> _WORK INSTRUCTION_: Exactly as written, copy every line from the one containing "Viewport: 1208px width, 980px height." through the end of the records, with the pictures left out.

> _DATA FOR THIS TASK_:

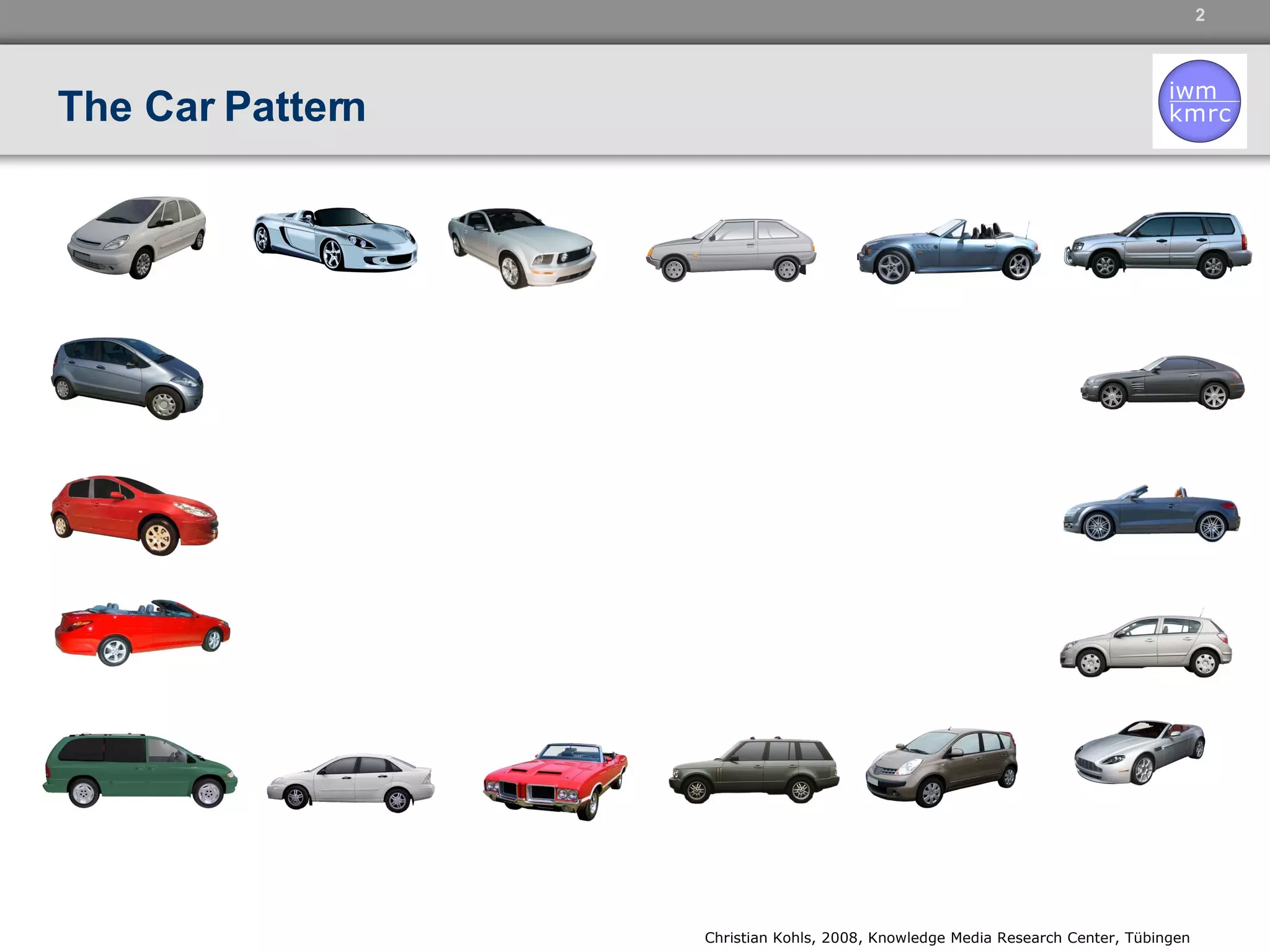Click the bronze Nissan hatchback image
1270x952 pixels.
941,767
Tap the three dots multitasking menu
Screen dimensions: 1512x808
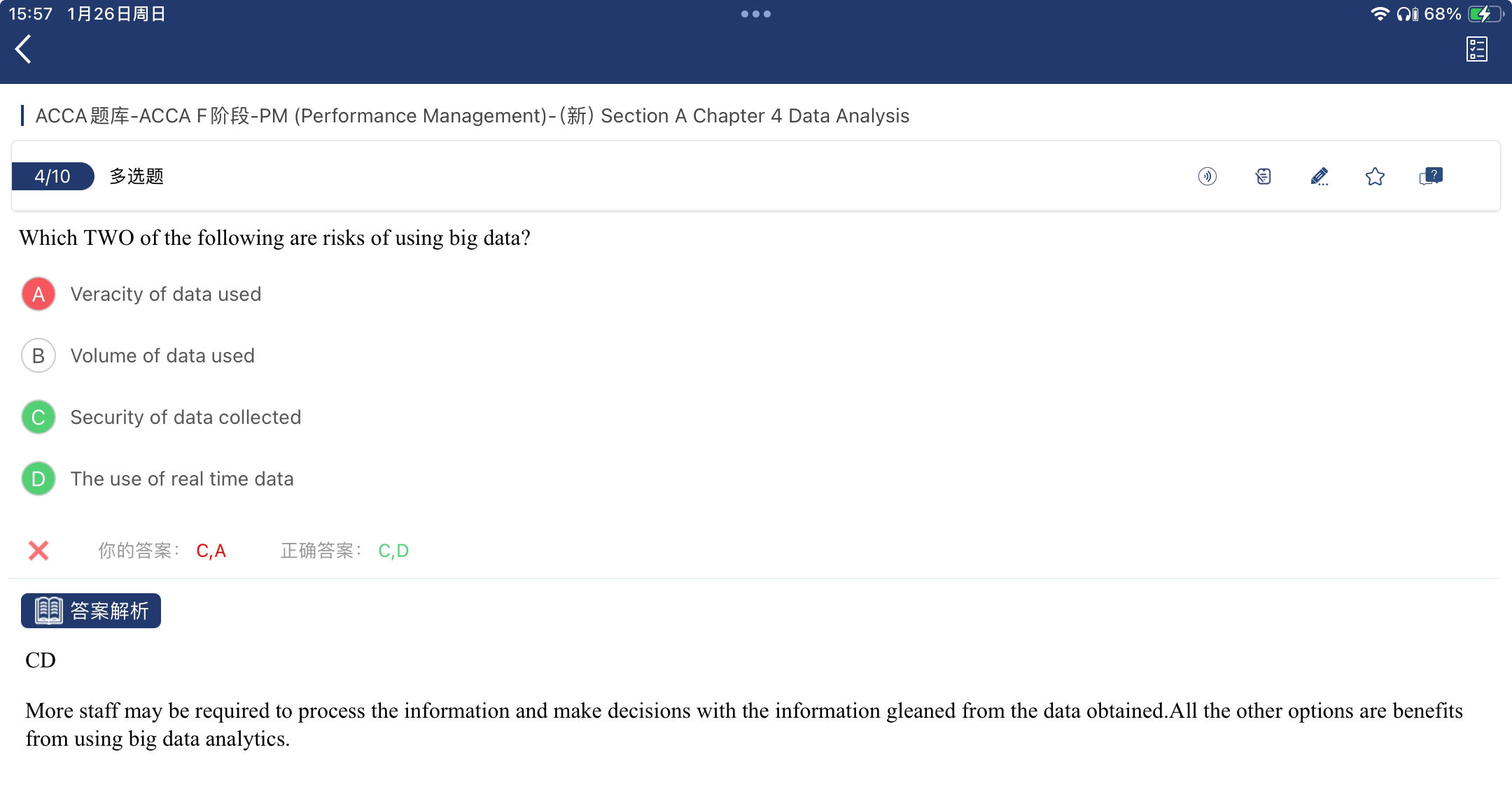coord(755,14)
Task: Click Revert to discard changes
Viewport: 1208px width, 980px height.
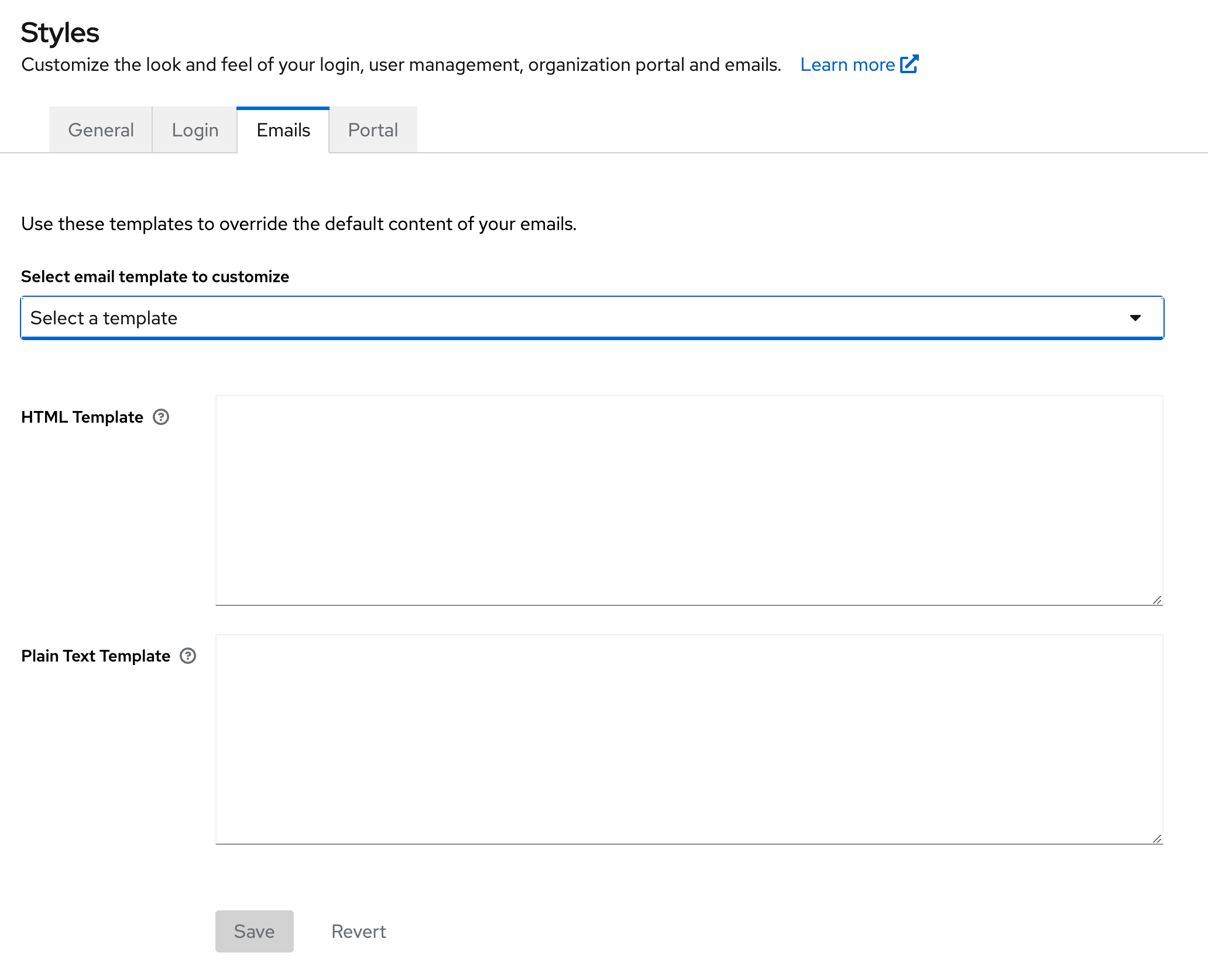Action: coord(358,931)
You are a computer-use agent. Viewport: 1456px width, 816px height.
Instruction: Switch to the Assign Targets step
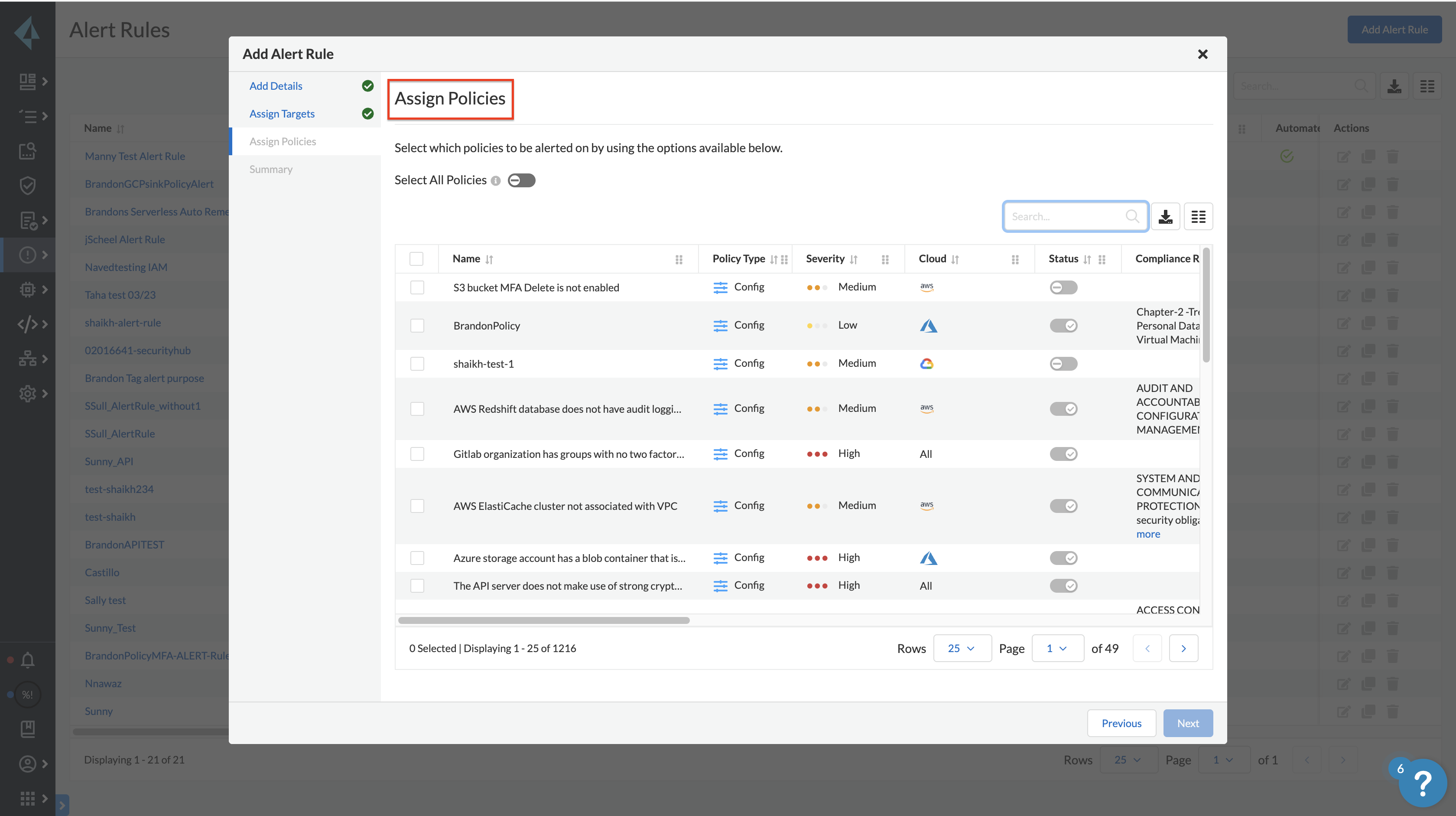(282, 114)
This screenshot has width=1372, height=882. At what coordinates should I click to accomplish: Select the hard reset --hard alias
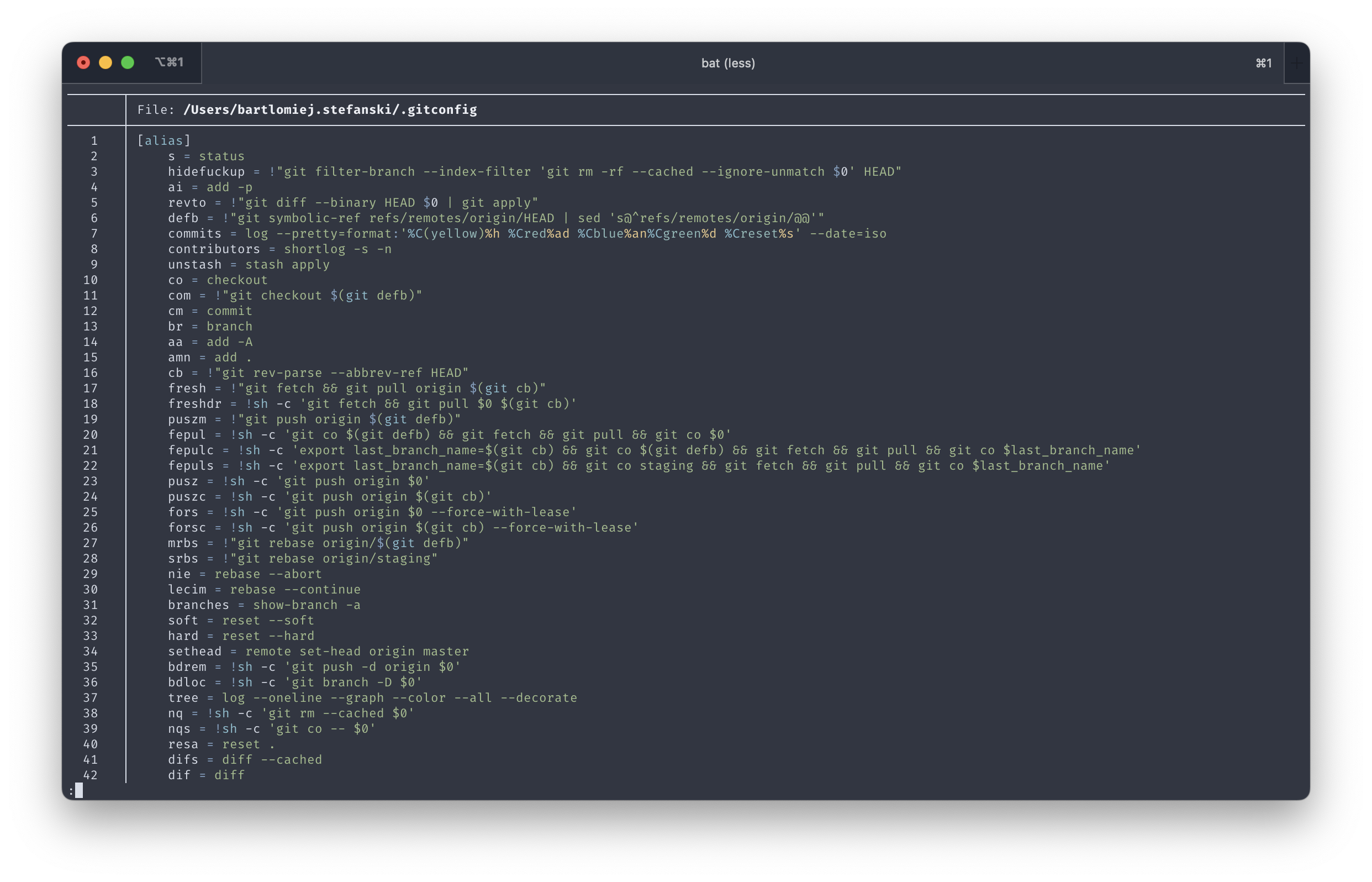(x=240, y=636)
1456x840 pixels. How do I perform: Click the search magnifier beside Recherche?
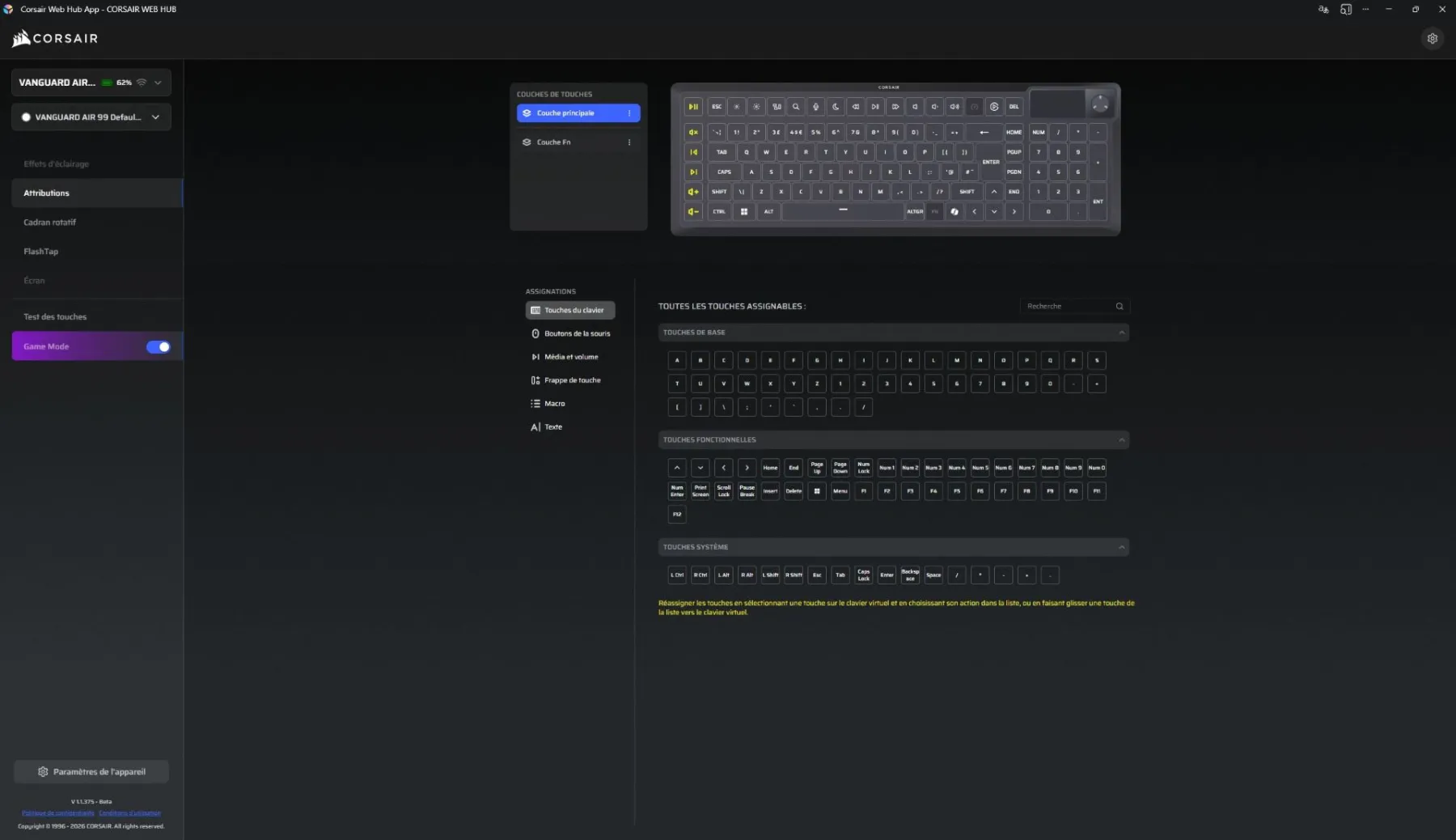1120,306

> _RESPONSE AREA_:
Viewport: 1208px width, 980px height.
Action: coord(358,931)
You are a computer-use agent. Viewport: 1456px width, 816px height.
Instruction: Switch to the Assign Targets step
(282, 114)
This screenshot has width=1372, height=882. At what coordinates should I click to accomplish: Select the hard reset --hard alias
(x=240, y=636)
1456x840 pixels. How do I perform: Click the search magnifier beside Recherche?
1120,306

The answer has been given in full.